TEXT EXCERPT:
··········
Studio album by Los Lobos
- Released: January 19, 1987
- Studio: Sunset Sound, Los Angeles, California
- Genre: Rock and roll
- Length: 40:29
- Label: Slash, Warner Bros.
- Producer: T-Bone Burnett, Los Lobos

Los Lobos chronology
| How Will the Wolf Survive? (1984) | By the Light of the Moon (1987) | La Pistola y El Corazón (1988) |

Singles from By the Light of the Moon
- "Shakin' Shakin' Shakes" Released: 1987; "Set Me Free (Rosa Lee)" Released: 1987;

= By the Light of the Moon (album) =

By the Light of the Moon is the third album by the Mexican American rock group Los Lobos, released in 1987.

==Critical reception==

The Chicago Tribune wrote that "not since Bruce Springsteen's Nebraska has a rock-and-roll album taken such a brutally frank look at the betrayals of the American Dream."

Professional ratings
Review scores
| Source | Rating |
| AllMusic | Star |
| The Encyclopedia of Popular Music | Star |
| Orlando Sentinel | Star |
| The Rolling Stone Album Guide | Star Half star |
| Spin Alternative Record Guide | 8/10 |
| The Village Voice | A− |

==Track listing==

| No. | Title | Writer(s) | Length |
|---|---|---|---|
| 1. | "One Time One Night" | Hidalgo, Pérez | 4:48 |
| 2. | "Shakin' Shakin' Shakes" | Rosas, Burnett | 4:13 |
| 3. | "Is This All There Is?" | Hidalgo, Pérez | 4:00 |
| 4. | "Prenda Del Alma" | traditional | 3:21 |
| 5. | "All I Wanted to Do Was Dance" | Hidalgo, Pérez, Burnett | 3:57 |
| 6. | "Set Me Free (Rosa Lee)" | Rosas | 3:35 |
| 7. | "The Hardest Time" | Hidalgo, Pérez | 3:12 |
| 8. | "My Baby's Gone" | Rosas | 3:41 |
| 9. | "River of Fools" | Hidalgo, Pérez | 2:55 |
| 10. | "The Mess We're In" | Hidalgo, Pérez | 3:01 |
| 11. | "Tears of God" | Hidalgo, Pérez | 3:46 |
| Total length: |  |  | 40:29 |

==Credits==
Writing, performance and production credits are adapted from the album liner notes.
··········
SUPPLIED DATA:
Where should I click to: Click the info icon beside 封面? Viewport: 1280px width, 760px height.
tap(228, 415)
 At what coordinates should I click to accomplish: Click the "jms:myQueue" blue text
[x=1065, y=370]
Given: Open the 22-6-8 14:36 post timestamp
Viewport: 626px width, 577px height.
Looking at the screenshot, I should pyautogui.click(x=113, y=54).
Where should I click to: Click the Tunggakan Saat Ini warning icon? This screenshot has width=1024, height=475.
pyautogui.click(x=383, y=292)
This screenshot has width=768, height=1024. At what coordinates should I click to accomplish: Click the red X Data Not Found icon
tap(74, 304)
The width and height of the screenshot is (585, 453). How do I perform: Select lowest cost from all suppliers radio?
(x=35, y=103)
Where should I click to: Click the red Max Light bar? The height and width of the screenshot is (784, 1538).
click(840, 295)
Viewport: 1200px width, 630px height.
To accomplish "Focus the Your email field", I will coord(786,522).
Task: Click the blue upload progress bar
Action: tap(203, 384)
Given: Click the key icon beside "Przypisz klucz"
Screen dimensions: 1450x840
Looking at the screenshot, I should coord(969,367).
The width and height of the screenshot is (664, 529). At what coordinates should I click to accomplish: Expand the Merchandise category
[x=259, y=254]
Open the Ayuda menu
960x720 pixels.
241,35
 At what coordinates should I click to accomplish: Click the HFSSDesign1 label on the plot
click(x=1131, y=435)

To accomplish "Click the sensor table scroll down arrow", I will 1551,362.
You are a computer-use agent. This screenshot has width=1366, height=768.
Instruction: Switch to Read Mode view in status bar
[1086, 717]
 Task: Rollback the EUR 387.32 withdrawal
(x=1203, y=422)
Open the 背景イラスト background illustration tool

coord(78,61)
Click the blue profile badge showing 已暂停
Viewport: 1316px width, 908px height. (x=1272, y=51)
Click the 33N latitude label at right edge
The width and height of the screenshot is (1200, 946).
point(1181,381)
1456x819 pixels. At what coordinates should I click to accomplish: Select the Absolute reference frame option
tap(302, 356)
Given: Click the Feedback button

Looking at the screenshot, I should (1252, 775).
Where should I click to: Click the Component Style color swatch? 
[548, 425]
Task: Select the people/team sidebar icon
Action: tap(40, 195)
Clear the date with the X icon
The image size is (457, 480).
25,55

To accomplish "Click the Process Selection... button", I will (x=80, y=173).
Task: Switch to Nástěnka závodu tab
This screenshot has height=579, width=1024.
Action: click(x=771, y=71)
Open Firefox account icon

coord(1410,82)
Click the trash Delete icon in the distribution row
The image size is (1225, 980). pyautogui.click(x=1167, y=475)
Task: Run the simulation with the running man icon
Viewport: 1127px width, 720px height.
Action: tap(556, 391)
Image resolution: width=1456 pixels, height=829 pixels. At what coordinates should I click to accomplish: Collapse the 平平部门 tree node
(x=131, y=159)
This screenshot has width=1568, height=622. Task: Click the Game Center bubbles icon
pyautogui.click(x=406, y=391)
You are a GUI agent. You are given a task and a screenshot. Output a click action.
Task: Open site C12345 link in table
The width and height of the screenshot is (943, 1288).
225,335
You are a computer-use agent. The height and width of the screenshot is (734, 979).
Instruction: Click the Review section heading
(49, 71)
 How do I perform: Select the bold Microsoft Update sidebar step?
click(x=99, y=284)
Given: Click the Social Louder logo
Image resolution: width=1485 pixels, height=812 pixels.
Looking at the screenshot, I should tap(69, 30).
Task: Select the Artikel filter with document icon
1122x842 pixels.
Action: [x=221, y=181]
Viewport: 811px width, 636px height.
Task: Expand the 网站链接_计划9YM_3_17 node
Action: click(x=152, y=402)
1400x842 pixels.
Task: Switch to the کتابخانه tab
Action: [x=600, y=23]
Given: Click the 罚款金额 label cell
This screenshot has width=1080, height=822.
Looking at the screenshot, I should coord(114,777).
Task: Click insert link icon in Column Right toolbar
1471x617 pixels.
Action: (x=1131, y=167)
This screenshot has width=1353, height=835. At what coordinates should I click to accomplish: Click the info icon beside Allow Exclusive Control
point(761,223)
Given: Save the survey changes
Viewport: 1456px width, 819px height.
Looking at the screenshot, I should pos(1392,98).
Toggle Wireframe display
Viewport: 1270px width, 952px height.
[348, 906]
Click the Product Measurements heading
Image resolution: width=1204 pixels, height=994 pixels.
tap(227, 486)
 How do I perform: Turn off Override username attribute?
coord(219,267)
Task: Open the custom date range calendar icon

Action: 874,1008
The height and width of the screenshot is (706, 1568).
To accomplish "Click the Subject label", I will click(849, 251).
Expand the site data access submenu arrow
··········
REQUIRED WORK:
1 – In the article on the album By the Light of the Moon, at which studio was the album recorded?
2 – Carry on the article about the Los Lobos album By the Light of the Moon from its last sentence.
The records aren't needed for anything here.

TASK-BY-TASK RESULTS:
1 – Sunset Sound in Los Angeles, California.

2 –
===Personnel===
Los Lobos
- David Hidalgo – lead vocals, guitars, accordion, six-string bass, lap steel, violin, hidalguera, percussion
- Cesar Rosas – lead vocals, guitars, bajo sexto, mandolin, vihuela
- Conrad Lozano – Fender electric bass, acoustic bass, guitarrón, vocals
- Louie Pérez – drums, guitars, tenor longneck plectrum, hidalguera
- Steve Berlin – tenor and baritone saxophones, harmonica

Session members
- Alex Acuña – percussion
- T-Bone Burnett – vocals
- Mickey Curry – drums
- Anton Fier – drums
- Mitchell Froom – keyboards
- Ron Tutt – drums

Production
- T-Bone Burnett, Los Lobos – production
- Bernie Grundman – mastering
- Larry Hirsch – recording, mixing
- David Glover, Mike Kloster, Stephen Shelton, Jimmy Preziosi, Doug Schwartz, Tony Chiappa, Magic Moreno – assistant recording
- Mark Linett – remixing ("Is This All There Is?")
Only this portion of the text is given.